微かに頬を赤く染め、その目を輝かせ、はにかみながら、思う所を京志郎に語り聞かせる。
「あの人たちが恋人になったのはついさっきのことだけど、きっと恋人になる前から、お互いに無くてはならない存在だったんだよ……。それってすごく素敵なことだと思う。あの人たちはお互いを、自分と言う存在の一部分のように捉えてる。まさに一心同体……だよね。もしも恋人を、そういう風に考えて付き合っていけたら、きっとその恋に終わりはない……んじゃないかな……?」
京志郎は唖然とした。
「黒咲……お前、すげぇな」
すると楓歌は、言葉には出さずに、表情だけで京志郎に「なんで?」と問いかける。疑問の中にほんの少し照れたような仕草を見え隠れさせて。

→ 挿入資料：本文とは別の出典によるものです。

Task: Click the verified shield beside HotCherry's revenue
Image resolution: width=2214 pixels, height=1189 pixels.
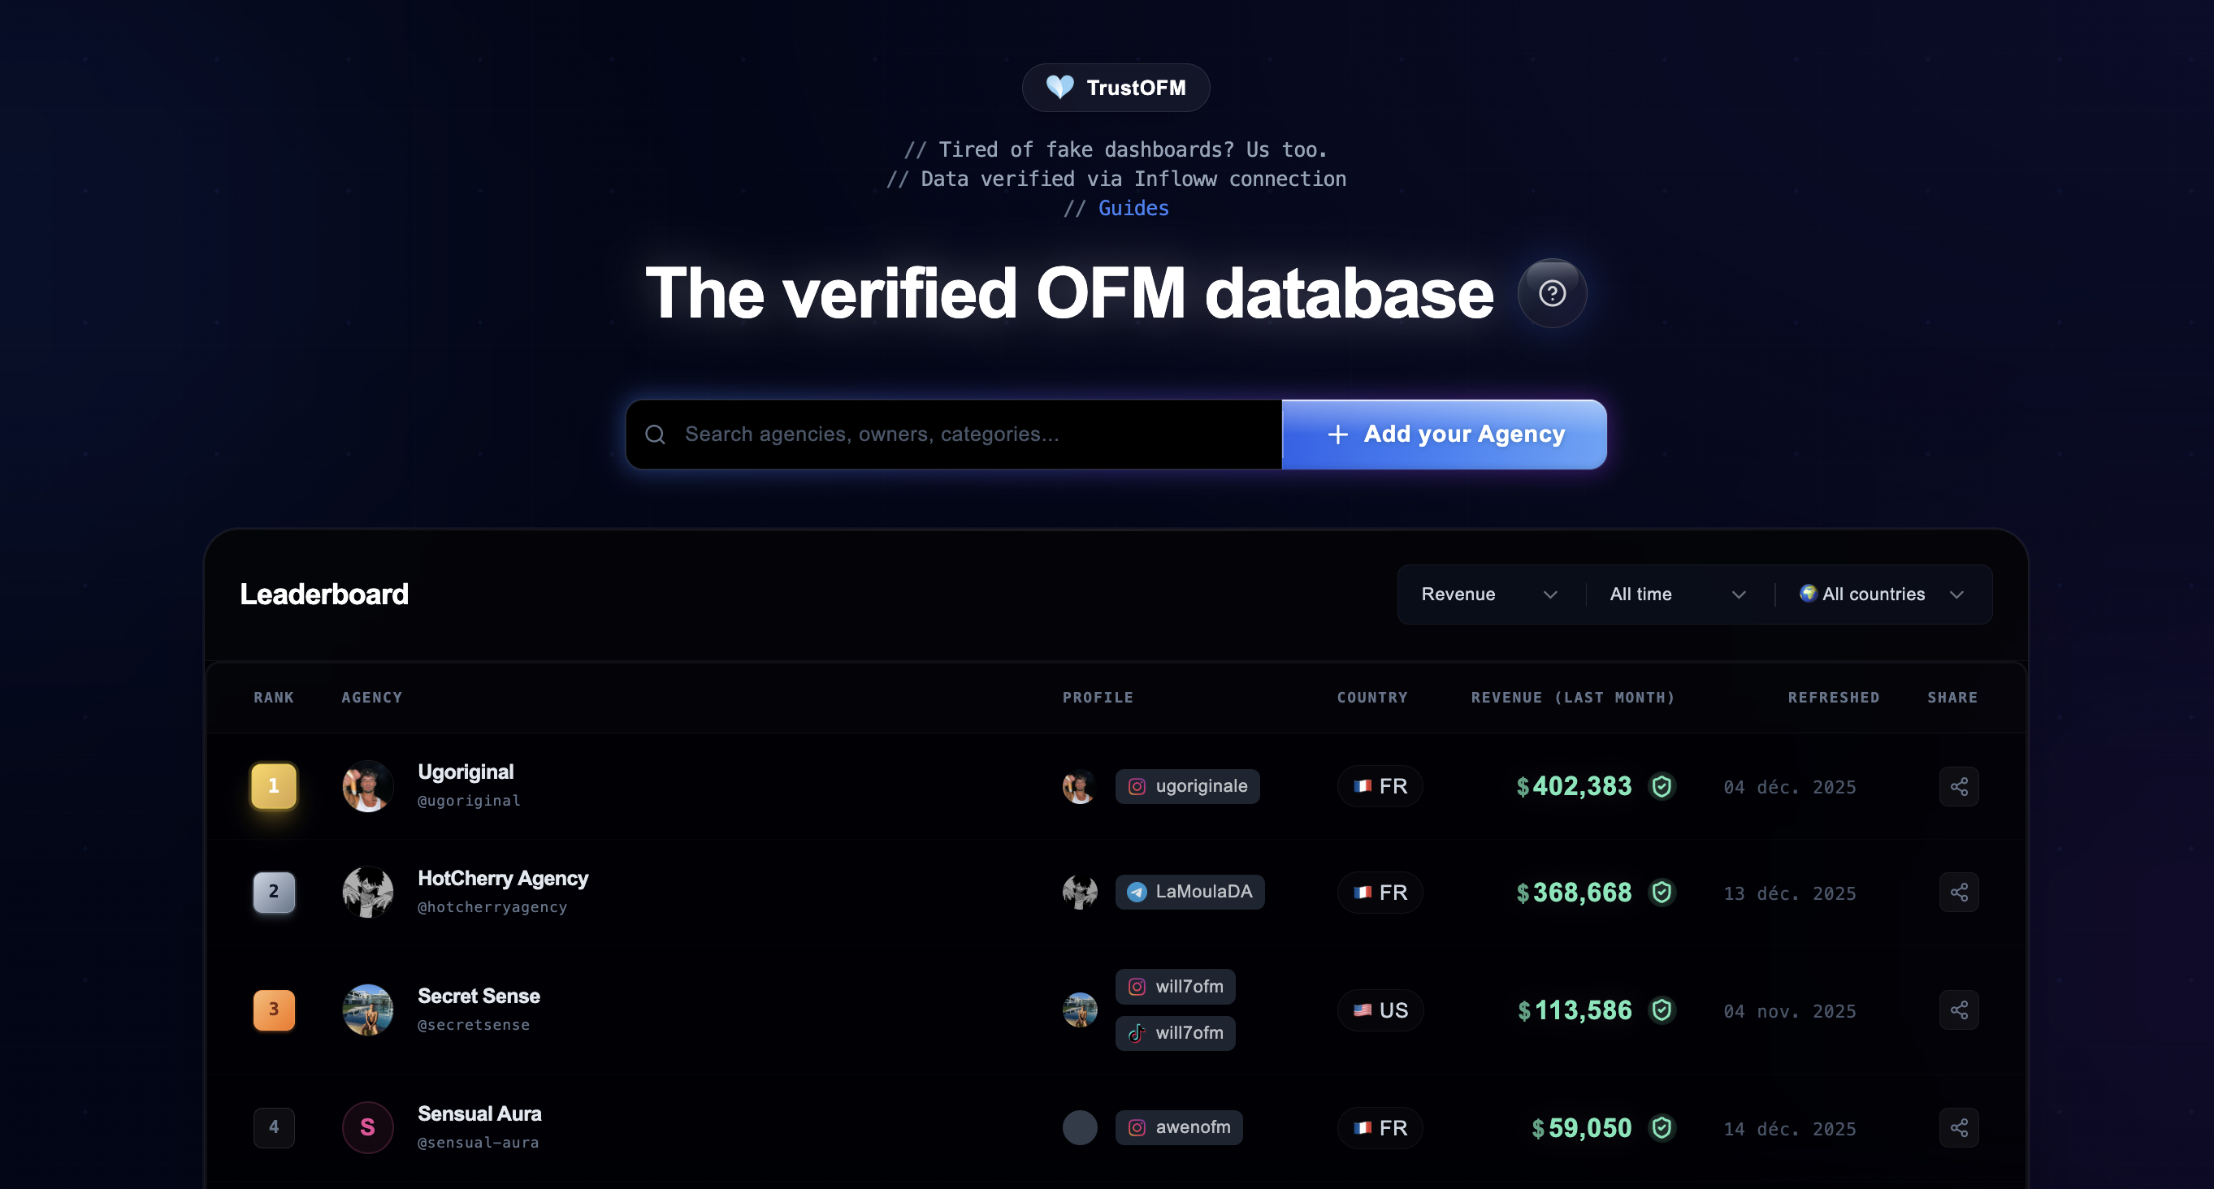Action: [x=1663, y=892]
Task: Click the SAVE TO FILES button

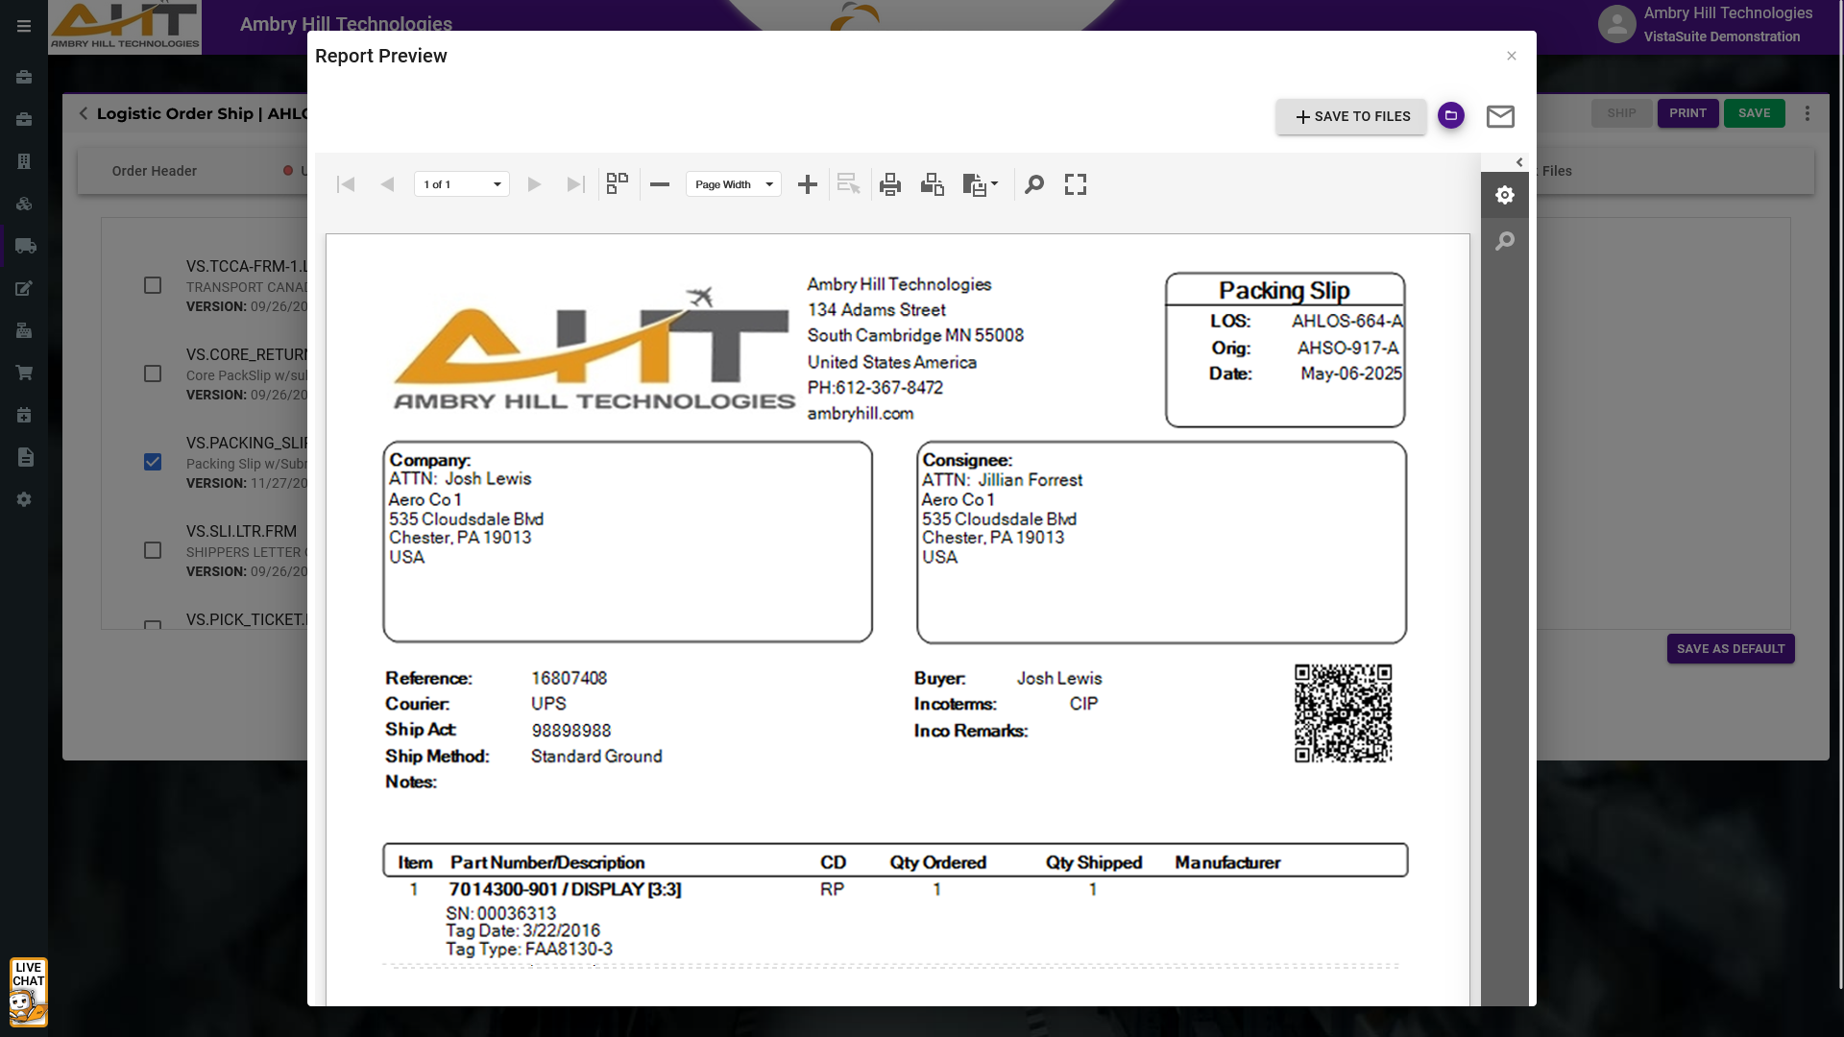Action: click(x=1351, y=116)
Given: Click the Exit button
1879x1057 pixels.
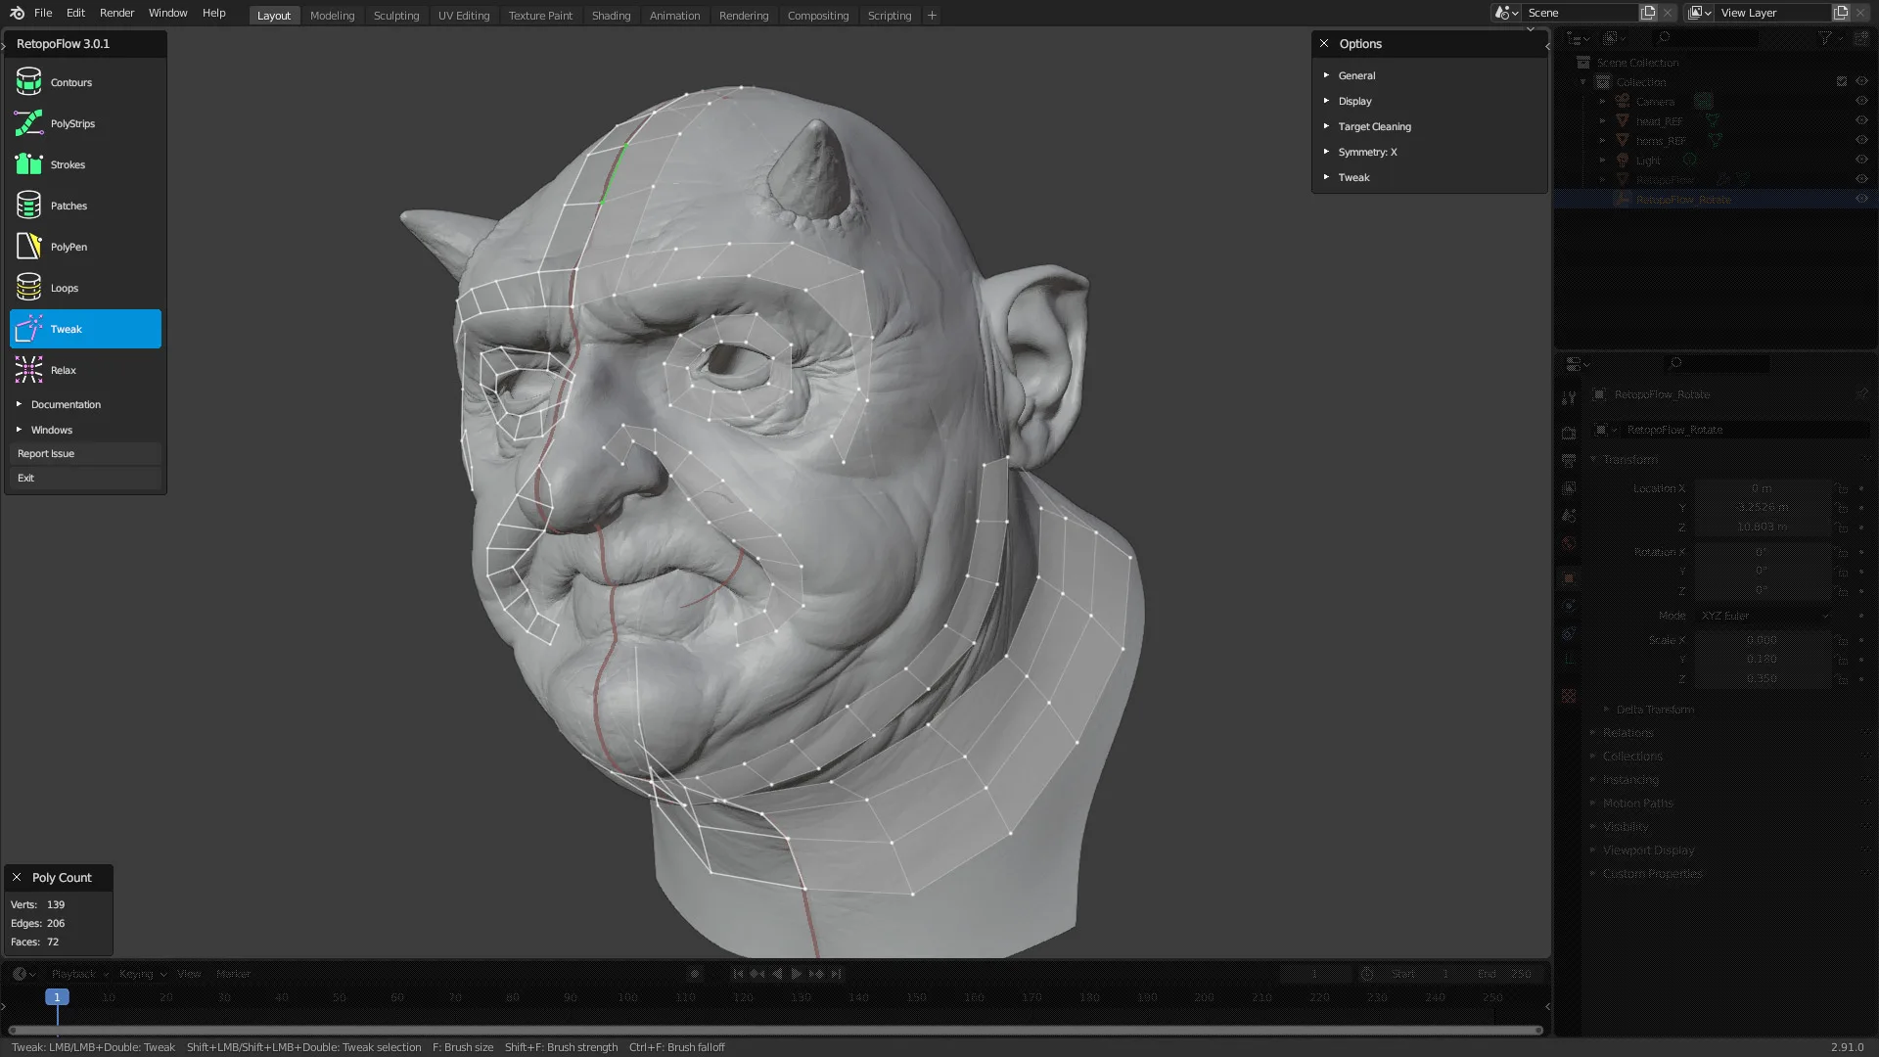Looking at the screenshot, I should (85, 479).
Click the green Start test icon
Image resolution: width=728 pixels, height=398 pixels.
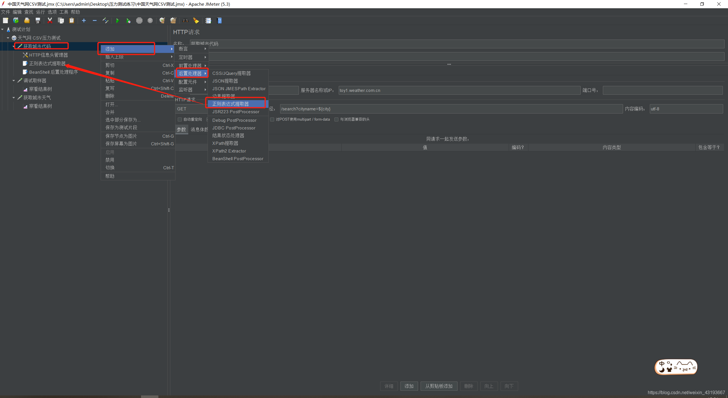point(117,20)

京志郎は、楓歌が多弁に語ったことにも驚いたが、それ以上に、
「お前……あの一瞬でアイツらのこと、そこまで感じ取ったのか?」
楓歌は虚を突かれたように、目を幾度か瞬きをした後、少しだけ思案したあと、
「ううん……。分かんない……」
困ったように、頭を振った。
――分からない。分かるわけがない。
これは想像…………いや、理想にすぎない。
そうであってほしいという、願望。
自分がまだ見たことのない世界への、儚い夢想――
「でも、俺もそうだといいと思う」
「……?」
楓歌は俯いていた顔を上げ、京志郎を見つめる。
「俺も、恋愛の正しい在り方なんか分かんねぇ。でも、黒咲が言ったことは、すごく、いいことだと思う。幸せなことだと思う」
京志郎は宙を見上げ、楓歌の言葉を反芻するかのように、何度も肯いて言う。
「俺も、出来るなら、そう在りたいと思う。その方がきっと嬉しいし、楽しいし、幸せなんだと思う。ずっとそう思っていける恋愛が出来たら、素晴らしいと思うし、そういう恋愛がしたい」
言いながら、京志郎は楽しげだった。
その視線の先には、彼が思い描く幸せな未来が、はっきりとしたビジョンとして写し出されているのだろう。
まだ、形も見えない、楓歌のものとは違って。